Well, of course they will. Every group in Syria is now in a Hobbesian free-for-all. The death toll is now climbing toward the half-million mark. No one has any incentive to do anything but kill or be killed.
There will be no settlement. The recent “cease-fire” is the Russian variant of that term—used the same way by the Russians in Ukraine these days—meaning “a period of combat in which the Russians help the Americans pretend that no one is fighting.” The Russians, of course, claim they’ve left Syria, when they mean they’ve flexed enough muscle and killed enough of Bashar Assad’s enemies that they can now leave a smaller force in place. Assad remains in power, and likely will stay there.
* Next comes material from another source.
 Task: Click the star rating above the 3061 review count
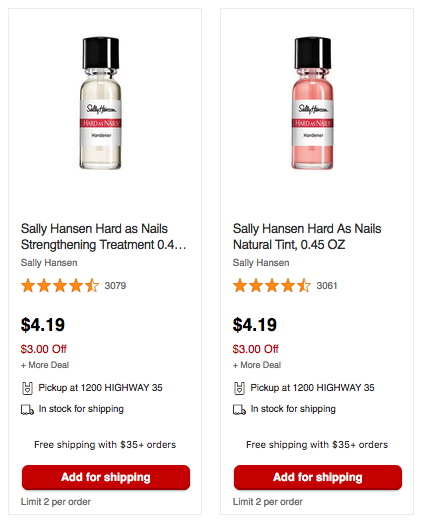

It’s easy to read about this situation—best described by a compound noun that includes the word “cluster”—and reach the conclusion that the U.S. intelligence and military establishments have no idea what they’re doing. The problem, however, is not with American tactical and operational excellence: we have that in abundance. Rather, Syria represents a failure of U.S. strategy and a lack of presidential leadership.
Failing to Act Is to Act
Of course, this kind of story fuels the critics who believe President Obama made the right decision to stay out of the Syrian conflict. This, however, represents a fundamental error of logic. The situation in Syria today is not a vindication of President Obama’s decision, it is the result of that decision.
The situation in Syria today is not a vindication of President Obama’s decision, it is the result of that decision.
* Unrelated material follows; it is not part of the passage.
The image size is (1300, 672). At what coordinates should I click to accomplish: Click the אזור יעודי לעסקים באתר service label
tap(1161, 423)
Or, more accurately, it is the result of the president’s lack of a decision. Remember, Syria looks as it does in 2016 because the Obama administration’s response to the use of chemical weapons was to outsource U.S. security management to Vladimir Putin. We will never know if Assad could have been toppled, or by whom; the Russians rendered those questions moot when they intervened.
They continue to do so at will, and Assad will now exterminate every rebel of any stripe. (Killing anyone involved in ISIS is just a coincidence at this point, at least for Assad and the Russians.)
Meanwhile, in the absence of a clear strategy, U.S. national security institutions are doing what they think they’re supposed to be doing. What we’re seeing in Syria is what happens when large organizations, lacking direction from a strategic center, continue with their organizational priorities. They will do what they’re good at, whether it makes strategic sense or not. Without coordination and an imposed strategy, they will default to trying to keep alive the people they know and to protect the assets they have in place.
This is what happens in a strategic vacuum: operations take the place of strategy.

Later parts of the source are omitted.